• Quoted text
# The latest mag



## TT4PJ (May 5, 2004)

Hiya all,
Have to say that the latest edition of the mag is superb again.


----------



## conlechi (May 6, 2006)

Yep , another great production 8)

Mark


----------



## CHADTT (Jun 20, 2007)

Yep!. Job well done.

I've even ordered all the remaining ones I had'nt got, so will soon have a full set.


----------



## stu_tt (May 17, 2007)

this is the best mag, Phill. (not at all because we're in it !) :lol: :lol: :lol:

stu


----------



## TT4PJ (May 5, 2004)

Hiya,
We all thought that issue 16 was the best. (So far) ! 8)


----------



## TT RS (Nov 19, 2005)

Latest ABSOLUTTE best yet ,Congrats to all concerned.


----------



## YELLOW_TT (Feb 25, 2004)

Not got mine yet [smiley=bigcry.gif]


----------



## Wallsendmag (Feb 12, 2004)

YELLOW_TT said:


> Not got mine yet [smiley=bigcry.gif]


last one went out in early December number 18 ,thought you had that one .

• Task list
[1] For each statement about the magazine thread, answer yes or no and quote the words from the thread that decide it: (a) One poster has ordered the earlier issues they were missing. (b) TT4PJ calls issue 18 the best so far. (c) YELLOW_TT has already received the latest issue.
[2] Resume the magazine thread after its final post, writing the next reply in the same casual forum style.
The rows that follow have no connection to the magazine thread above.

Word and element locating data
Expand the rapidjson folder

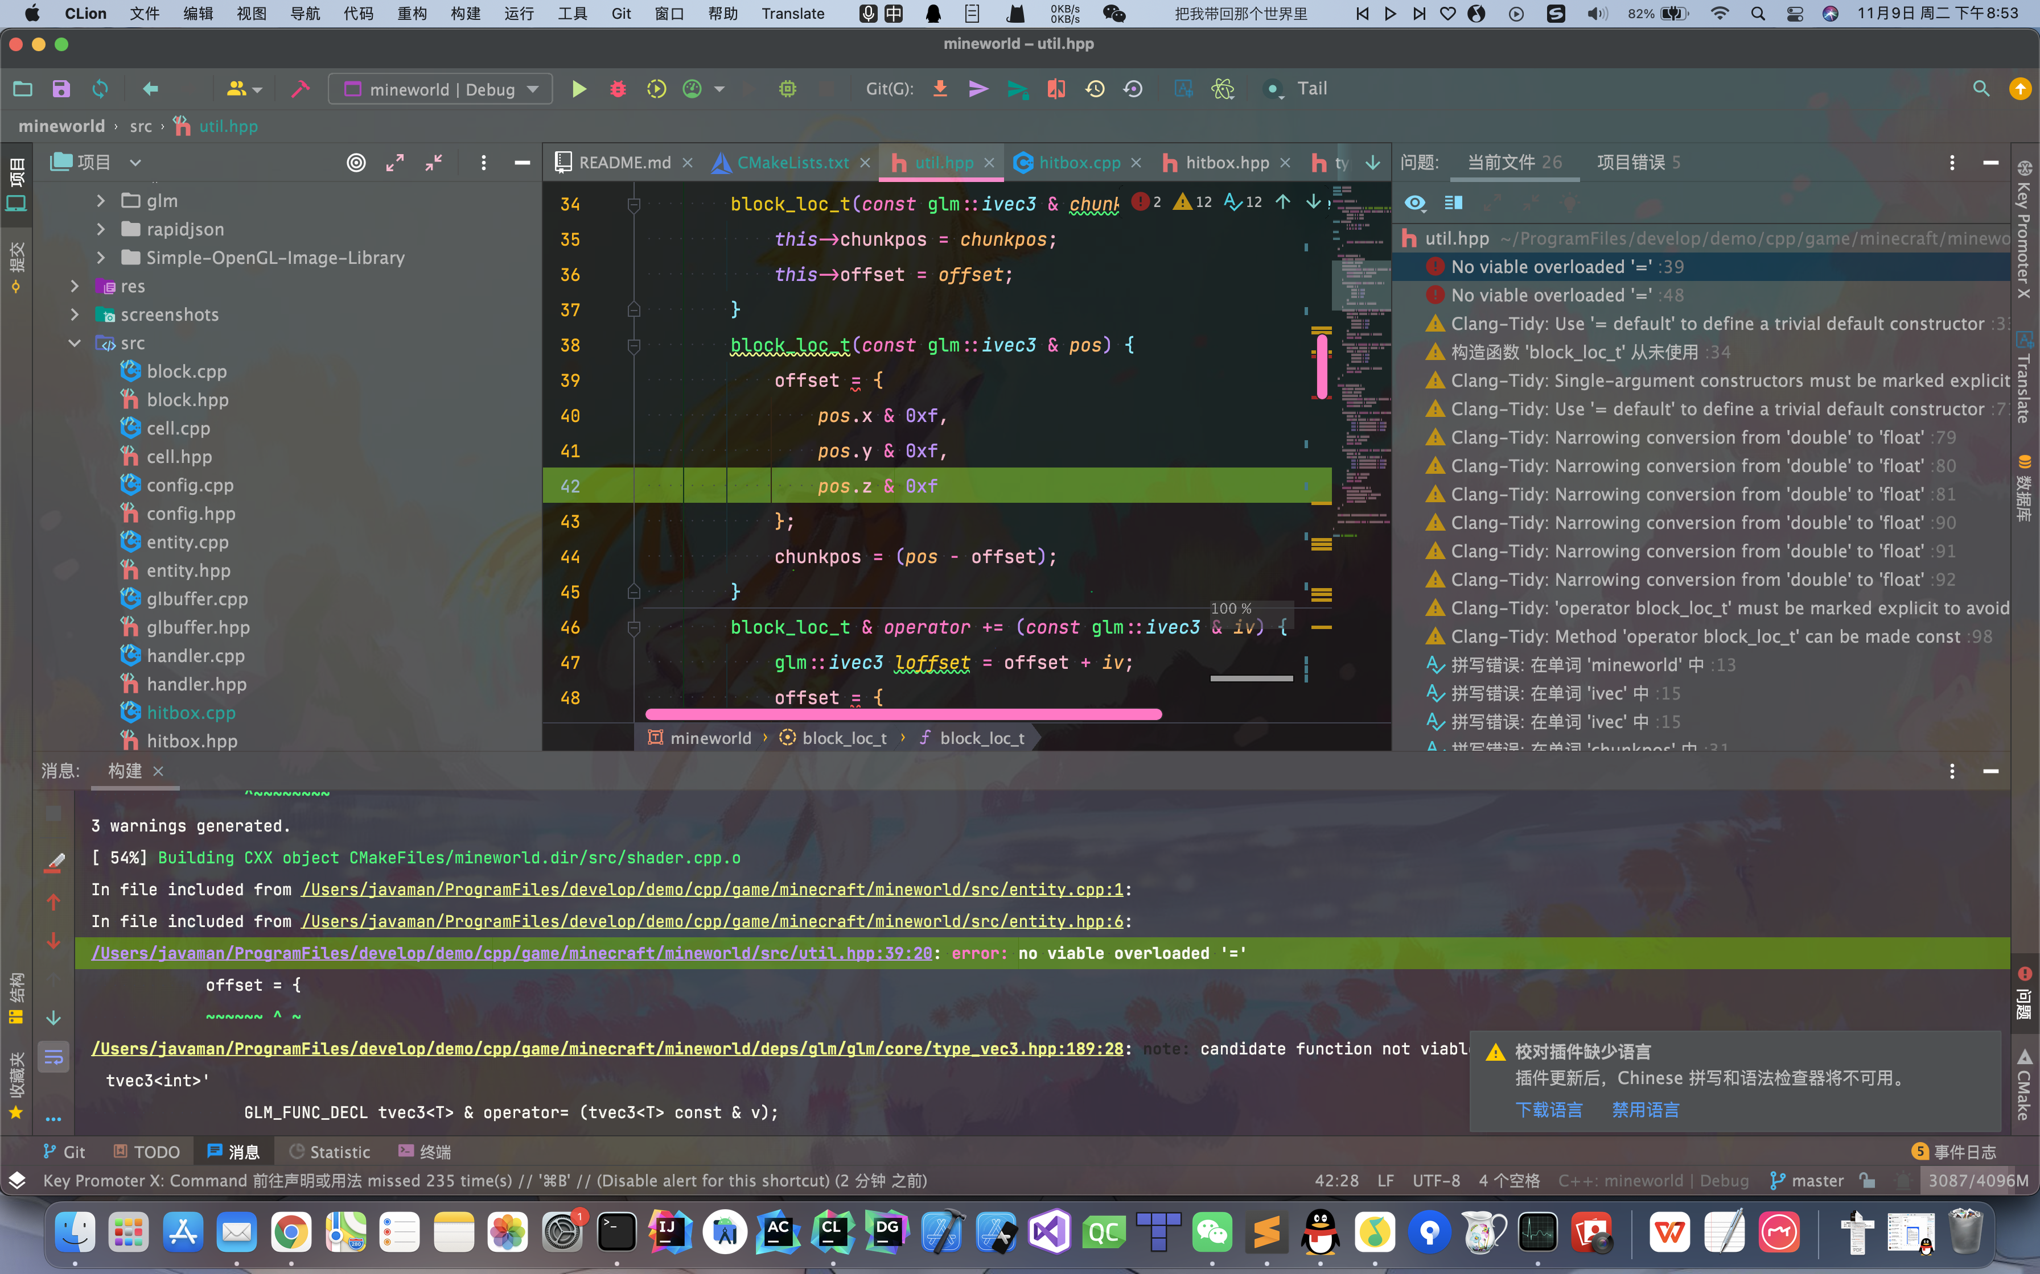pos(101,229)

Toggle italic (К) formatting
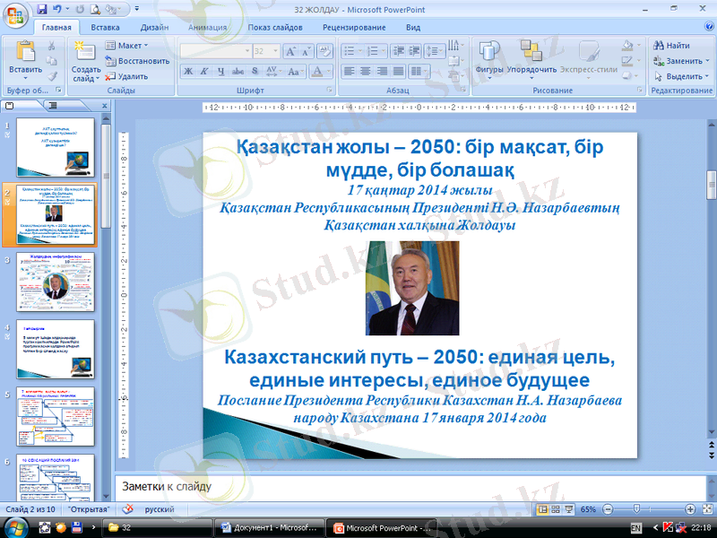tap(205, 71)
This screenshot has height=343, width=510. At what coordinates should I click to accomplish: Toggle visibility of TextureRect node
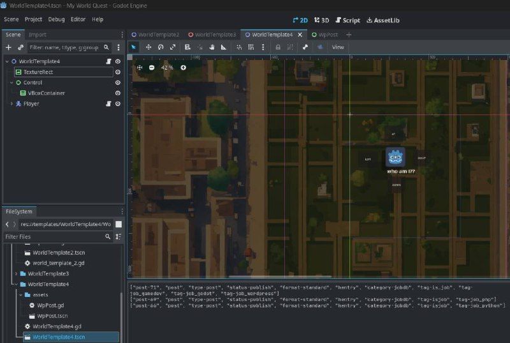pyautogui.click(x=118, y=72)
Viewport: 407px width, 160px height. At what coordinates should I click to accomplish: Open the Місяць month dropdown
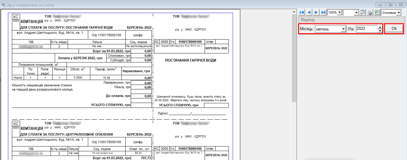pos(343,29)
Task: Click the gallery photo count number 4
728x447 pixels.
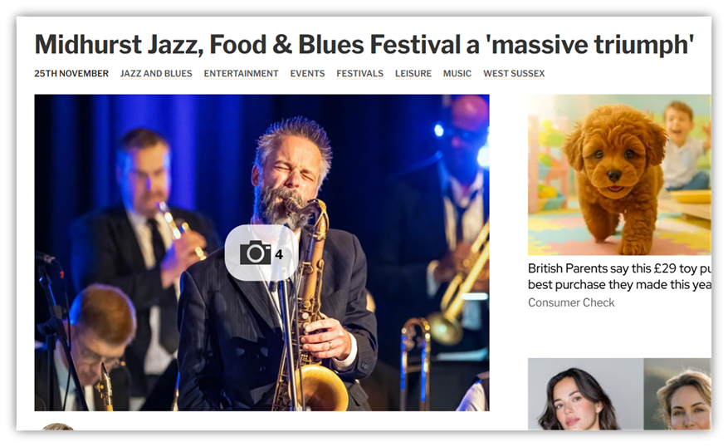Action: pos(279,254)
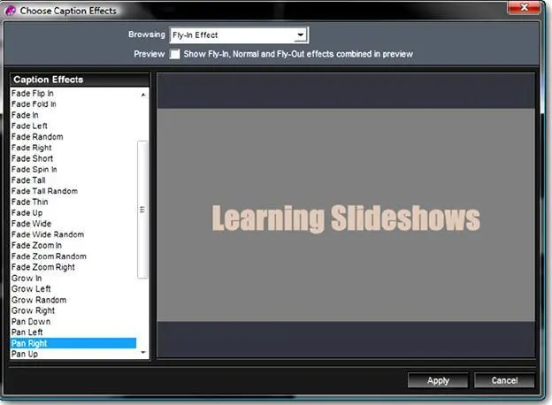Open the Browsing Fly-In Effect dropdown
552x405 pixels.
pos(301,35)
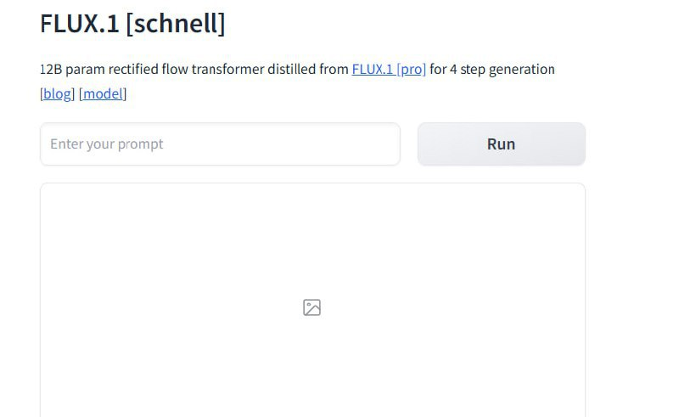Place cursor in the prompt input field
Screen dimensions: 679x417
[220, 144]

• Set of answers
[1]
(a) Yes: "I've even ordered all the remaining ones I had'nt got, so will soon have a full set."
(b) No: "We all thought that issue 16 was the best. (So far) !"
(c) No: "Not got mine yet"

[2]
----------



## jammyd (Oct 11, 2008)

Cracking Mag,

it was my first one, and I am very impressed with it!


----------



## RumblyTripod (Jan 10, 2009)

I just signed up and got the pack and mag last week. Very impressed with it. Recognised a few names and cars from here.
Looking forward to the next and may have to back order to see what i've missed.
Chris


----------



## YELLOW_TT (Feb 25, 2004)

wallsendmag said:


> YELLOW_TT said:
> 
> 
> > Not got mine yet [smiley=bigcry.gif]
> ...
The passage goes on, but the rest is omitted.